Obama Says Politicians Lying Is Something ‘We Have Not Seen Before.’ Here Are Three Of His Biggest Whoppers
Former President Barack Obama lamented the state of political rhetoric in the U.S. at a rally in Wisconsin on Friday, saying politicians are “just blatantly, repeatedly, baldly, shamelessly lying.”
Obama traveled to Wisconsin to campaign for Democratic candidates including Sen. Tammy Baldwin, gubernatorial candidate Tony Evers and others. Obama accused Republicans of lying about healthcare, namely that GOP politicians would protect coverage of pre-existing conditions. (RELATED: Obama Prepares For The Campaign Trail, But Some Democrats Want Him To Back Off)

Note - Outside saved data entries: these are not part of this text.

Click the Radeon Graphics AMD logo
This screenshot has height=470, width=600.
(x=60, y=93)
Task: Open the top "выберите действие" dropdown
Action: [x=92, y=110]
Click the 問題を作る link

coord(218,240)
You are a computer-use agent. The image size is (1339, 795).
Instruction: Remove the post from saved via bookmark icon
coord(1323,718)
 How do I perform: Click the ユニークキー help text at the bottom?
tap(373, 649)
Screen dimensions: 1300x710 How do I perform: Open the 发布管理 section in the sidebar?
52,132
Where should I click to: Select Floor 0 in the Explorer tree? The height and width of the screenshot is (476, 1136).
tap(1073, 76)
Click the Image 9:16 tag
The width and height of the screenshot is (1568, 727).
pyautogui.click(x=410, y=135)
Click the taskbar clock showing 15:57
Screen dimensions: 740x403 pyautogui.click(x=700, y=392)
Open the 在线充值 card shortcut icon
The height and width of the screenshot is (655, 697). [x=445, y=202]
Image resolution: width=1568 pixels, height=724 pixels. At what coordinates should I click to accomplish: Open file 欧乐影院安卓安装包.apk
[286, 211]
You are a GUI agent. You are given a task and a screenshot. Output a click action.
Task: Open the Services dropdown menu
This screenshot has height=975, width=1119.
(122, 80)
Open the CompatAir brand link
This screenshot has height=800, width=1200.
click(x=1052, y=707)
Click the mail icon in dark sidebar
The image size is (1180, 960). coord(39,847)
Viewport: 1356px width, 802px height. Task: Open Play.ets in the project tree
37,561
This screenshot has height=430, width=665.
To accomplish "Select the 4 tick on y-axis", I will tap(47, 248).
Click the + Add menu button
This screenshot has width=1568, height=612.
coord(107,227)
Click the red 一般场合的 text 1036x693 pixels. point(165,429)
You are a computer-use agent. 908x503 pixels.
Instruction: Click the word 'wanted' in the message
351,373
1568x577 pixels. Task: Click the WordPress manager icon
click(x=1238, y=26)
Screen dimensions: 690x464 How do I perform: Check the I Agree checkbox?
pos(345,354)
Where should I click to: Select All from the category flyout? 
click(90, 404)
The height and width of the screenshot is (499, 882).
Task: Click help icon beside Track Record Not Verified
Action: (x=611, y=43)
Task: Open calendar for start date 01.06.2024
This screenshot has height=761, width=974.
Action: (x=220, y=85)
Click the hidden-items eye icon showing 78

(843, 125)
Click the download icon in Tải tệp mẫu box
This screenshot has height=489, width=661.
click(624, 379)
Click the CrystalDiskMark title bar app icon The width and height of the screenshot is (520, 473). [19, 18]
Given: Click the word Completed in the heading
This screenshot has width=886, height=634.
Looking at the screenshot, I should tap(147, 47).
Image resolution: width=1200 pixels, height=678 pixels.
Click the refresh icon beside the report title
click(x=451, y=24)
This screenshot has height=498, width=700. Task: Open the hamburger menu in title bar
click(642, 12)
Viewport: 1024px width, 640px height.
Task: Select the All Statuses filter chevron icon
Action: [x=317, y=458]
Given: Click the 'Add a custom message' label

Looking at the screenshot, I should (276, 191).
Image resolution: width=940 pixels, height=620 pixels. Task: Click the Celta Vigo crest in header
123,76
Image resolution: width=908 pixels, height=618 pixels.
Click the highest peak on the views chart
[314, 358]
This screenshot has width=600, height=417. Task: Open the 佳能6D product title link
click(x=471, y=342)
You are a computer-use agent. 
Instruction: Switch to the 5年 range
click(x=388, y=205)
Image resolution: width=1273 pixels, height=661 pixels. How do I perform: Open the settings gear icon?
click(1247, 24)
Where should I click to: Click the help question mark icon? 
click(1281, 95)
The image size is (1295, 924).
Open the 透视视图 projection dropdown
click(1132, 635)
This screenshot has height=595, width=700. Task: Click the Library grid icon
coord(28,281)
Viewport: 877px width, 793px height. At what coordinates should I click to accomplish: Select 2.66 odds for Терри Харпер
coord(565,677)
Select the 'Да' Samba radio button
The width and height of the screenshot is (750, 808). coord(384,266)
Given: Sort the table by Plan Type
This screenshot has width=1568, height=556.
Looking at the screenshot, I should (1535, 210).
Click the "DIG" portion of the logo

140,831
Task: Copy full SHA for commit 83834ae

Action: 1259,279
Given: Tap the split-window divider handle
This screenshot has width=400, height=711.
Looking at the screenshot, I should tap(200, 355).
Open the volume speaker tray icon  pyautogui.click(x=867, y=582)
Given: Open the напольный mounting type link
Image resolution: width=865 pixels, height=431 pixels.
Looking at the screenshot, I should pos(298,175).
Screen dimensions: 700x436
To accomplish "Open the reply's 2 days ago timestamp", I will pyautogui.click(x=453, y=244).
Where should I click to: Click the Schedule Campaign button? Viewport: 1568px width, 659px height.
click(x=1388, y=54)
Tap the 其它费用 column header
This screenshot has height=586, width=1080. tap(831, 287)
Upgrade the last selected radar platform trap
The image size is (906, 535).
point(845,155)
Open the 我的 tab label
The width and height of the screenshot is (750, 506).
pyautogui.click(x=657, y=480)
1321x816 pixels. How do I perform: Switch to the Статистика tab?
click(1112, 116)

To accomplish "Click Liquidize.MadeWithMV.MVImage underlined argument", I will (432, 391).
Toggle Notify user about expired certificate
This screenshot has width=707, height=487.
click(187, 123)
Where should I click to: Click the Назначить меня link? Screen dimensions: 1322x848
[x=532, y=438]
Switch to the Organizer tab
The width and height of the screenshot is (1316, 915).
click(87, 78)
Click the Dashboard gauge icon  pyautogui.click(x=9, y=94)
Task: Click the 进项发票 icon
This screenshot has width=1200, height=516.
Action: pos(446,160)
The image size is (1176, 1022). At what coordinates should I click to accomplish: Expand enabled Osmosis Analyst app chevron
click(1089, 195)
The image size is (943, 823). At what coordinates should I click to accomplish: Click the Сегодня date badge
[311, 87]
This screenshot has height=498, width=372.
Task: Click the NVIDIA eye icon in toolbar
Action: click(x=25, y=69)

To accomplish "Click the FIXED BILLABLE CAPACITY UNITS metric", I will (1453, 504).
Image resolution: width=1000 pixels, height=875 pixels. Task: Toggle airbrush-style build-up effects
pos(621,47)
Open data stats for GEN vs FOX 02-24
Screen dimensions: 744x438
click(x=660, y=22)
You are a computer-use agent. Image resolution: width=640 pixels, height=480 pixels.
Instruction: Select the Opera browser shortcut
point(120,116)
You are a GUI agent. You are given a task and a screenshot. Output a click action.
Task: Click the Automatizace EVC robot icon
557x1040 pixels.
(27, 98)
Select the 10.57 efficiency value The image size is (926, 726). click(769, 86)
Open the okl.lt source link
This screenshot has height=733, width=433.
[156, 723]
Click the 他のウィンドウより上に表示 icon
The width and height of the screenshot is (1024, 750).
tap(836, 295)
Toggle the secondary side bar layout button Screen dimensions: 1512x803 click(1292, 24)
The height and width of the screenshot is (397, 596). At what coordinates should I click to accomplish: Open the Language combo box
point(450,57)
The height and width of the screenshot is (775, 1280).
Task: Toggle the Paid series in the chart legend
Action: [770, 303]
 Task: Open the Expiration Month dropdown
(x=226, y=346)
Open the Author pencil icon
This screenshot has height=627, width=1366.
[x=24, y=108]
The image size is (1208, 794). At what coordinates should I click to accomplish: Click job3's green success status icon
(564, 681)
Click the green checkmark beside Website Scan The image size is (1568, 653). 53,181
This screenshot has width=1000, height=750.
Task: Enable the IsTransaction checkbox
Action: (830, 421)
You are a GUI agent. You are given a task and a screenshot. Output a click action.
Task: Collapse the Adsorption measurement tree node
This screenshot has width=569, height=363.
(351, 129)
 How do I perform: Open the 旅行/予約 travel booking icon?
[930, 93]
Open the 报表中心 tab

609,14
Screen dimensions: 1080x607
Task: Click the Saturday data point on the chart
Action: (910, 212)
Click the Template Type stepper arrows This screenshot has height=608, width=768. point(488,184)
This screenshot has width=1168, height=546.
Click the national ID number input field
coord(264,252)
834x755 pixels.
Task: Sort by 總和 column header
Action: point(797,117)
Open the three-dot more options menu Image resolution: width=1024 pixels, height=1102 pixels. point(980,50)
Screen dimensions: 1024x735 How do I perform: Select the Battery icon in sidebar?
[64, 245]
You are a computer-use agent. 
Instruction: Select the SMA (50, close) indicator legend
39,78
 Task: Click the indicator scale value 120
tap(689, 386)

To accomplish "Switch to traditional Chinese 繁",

“Listen throughout human history, certainly throughout American history, politicians have exaggerated. They make promises that they may try to fulfill, but then it turns out to be harder than they expected,” Obama told the crowd assembled in Milwaukee. “They pump up the things that they did that are good.”
“They downplay the things that they did that aren’t so good. They try to put a positive spin on things,” Obama continued. “But what we have not seen before, in our recent public life, at least, is politicians just blatantly, repeatedly, baldly, shamelessly lying.”
Obama spun news, evaded questions, contradicted himself and made false statements a number of times while he was in office.
In 2011, Obama claimed he “signed into law the biggest middle-class tax cut in history,” referring to the Making Work Pay provision in his stimulus package.
Obama’s calculation for his claim was based on “dubious math,” according to The Washington Post. Former-presidents John F. Kennedy and George W. Bush signed larger tax cuts into law.
When campaigning for the Affordable Care Act, Obama claimed, “If you like your health-care plan, you can keep it.”
After his bill passed, cancellation notices hit at least two million Americans’ mailboxes because of a short cutoff to bring existing plans in compliance with the new law, The Washington Post reported.
Terrorists attacked the U.S. consulate in Benghazi, Libya, on Sept. 11, 2012, killing four Americans including U.S. Ambassador Christopher Stevens. Obama and his administration downplayed the terrorist aspect of the attack in the immediate aftermath of the event, but the then-president later tried to spin his comments, saying, “the day after Benghazi happened, I acknowledged this was an act of terrorism.”
Obama referred vaguely to an “act of terror” immediately after the attack, but “over a period of two weeks, given three opportunities in interviews to affirmatively agree that the Benghazi attack was a terrorist attack, the president obfuscated or ducked the question,” The Washington Post reports.